MINERS who broke the strike and “scabbed” can still expect to be blanked in the street 30 years on, according to a former union official.
Alan Cummings, 66-year-old former NUM lodge secretary in the ex-pit village of Easington Colliery, County Durham, explained: “People have long memories.
“There’s very few people talk to them and it split families. But we didn’t have a lot in this part.”
The strike held firm from March 1984 and the village pit which had 2,700 workers was lightly picketed. Then in August things changed.
A power loader named Paul Wilkinson from Bowburn, 10 miles away, was bussed in and hundreds of riot police made sure he got to work.
Mr Cummings, who still lives in a terraced house a stone’s throw from the former pit gates, said: “I have never seen as many police before in Easington.
“There’s only two ways into the village and it was completely blocked off. People couldn’t get in or out.
“After 6am there was vans and vans coming in. Pickets were called back from elsewhere and had to come across fields to get here. The atmosphere was really bad.”

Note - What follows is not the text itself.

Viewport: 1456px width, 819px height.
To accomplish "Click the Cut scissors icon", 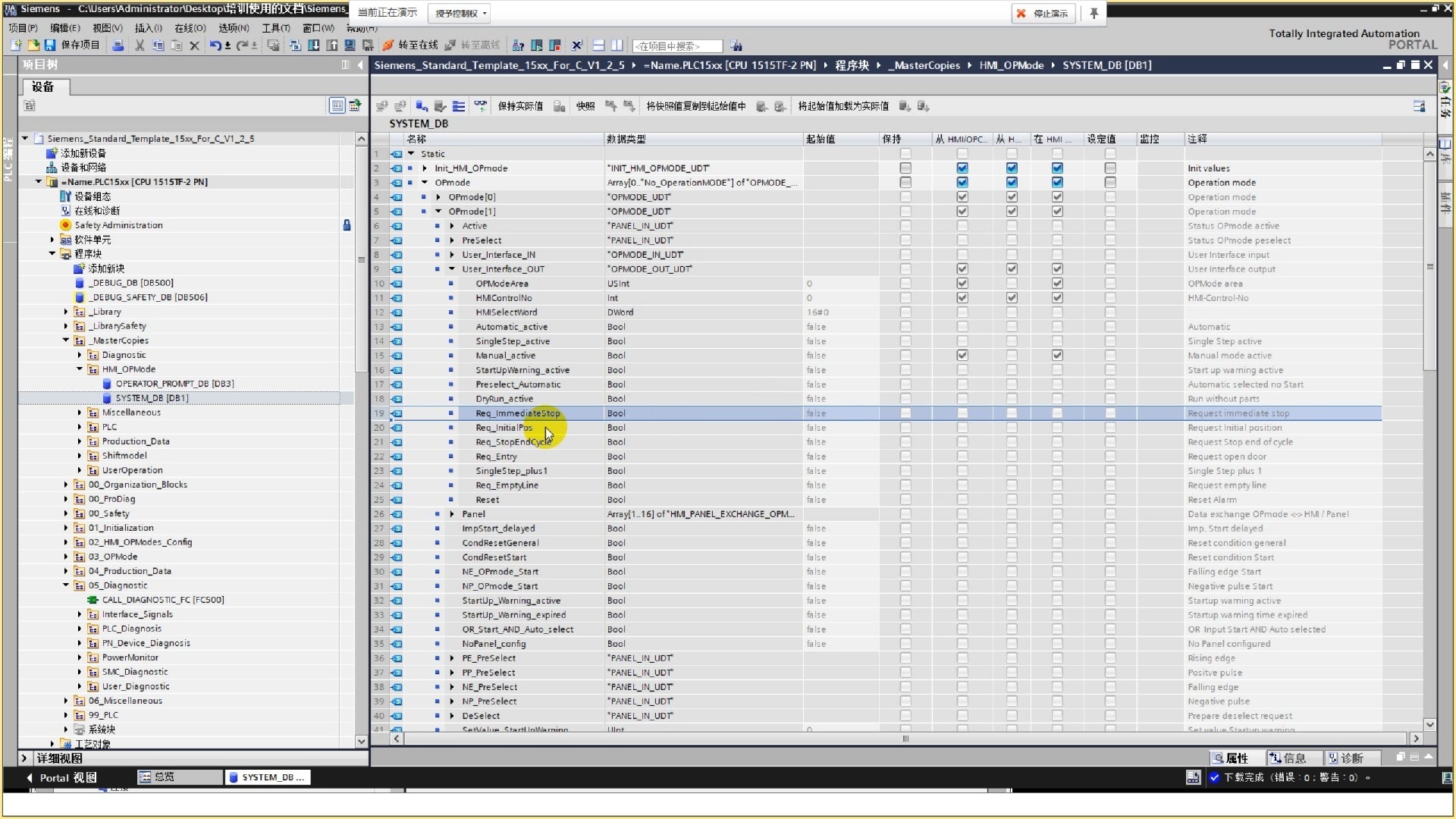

Police and pickets fought through the day and serious disorder broke out when Coal Board property was smashed and cars wrecked.
Mr Cummings said the self-contained, isolated village had been law-abiding and needed little policing prior to the strike.
The treatment by officers - particularly those drafted in from South Wales and Lincolnshire - disgusted many locals, he said.
One striker received an out-of-court settlement of £5,000 for injuries he sustained in the protest, the ex-NUM official said. But it was a “hollow victory”.
“Miners’ wives and families in the street could not believe what went on - there was a sea-change in their attitude,” he said. “It’s been called a village under siege.”
The strike ended a little under a year after it began and the pit closed forever in 1993 - just short of 100 years since work began.
And Easington Colliery’s reliance on coal meant it was a disaster, Mr Cummings said.
“It’s been total devastation,” he said. “It’s my worst nightmare and I knew it was going to happen.”
Whereas the Germans planned pit closures in their coalfields, “here, they just wiped us out”.
The village had the second-highest percentage of colliery houses in the country and they were sold off to private landlords in the 1990s, bringing an influx of problem tenants and class A drugs.
Seemingly half the shops on Seaside Lane were shuttered and the working man’s club life, once so vibrant, was dying out.
Mr Cummings retained a passionate hate for Margaret Thatcher and did not care that the village’s celebration of her death last year upset some.
“What an epitaph she has in these mining communities: death, a lot of people have committed suicide, and no hope.
“All down to her, and some of her spawn that’s about now.”
But he also laid blame at the door of New Labour, which he said failed to make enough impact during its time in power.
Now those who have jobs work in call centres, for Railtrack, the Nissan plant at Sunderland or the Caterpillar plant in nearby Peterlee.
“But 99 per cent of them would come back to the pit if it was open,” he said.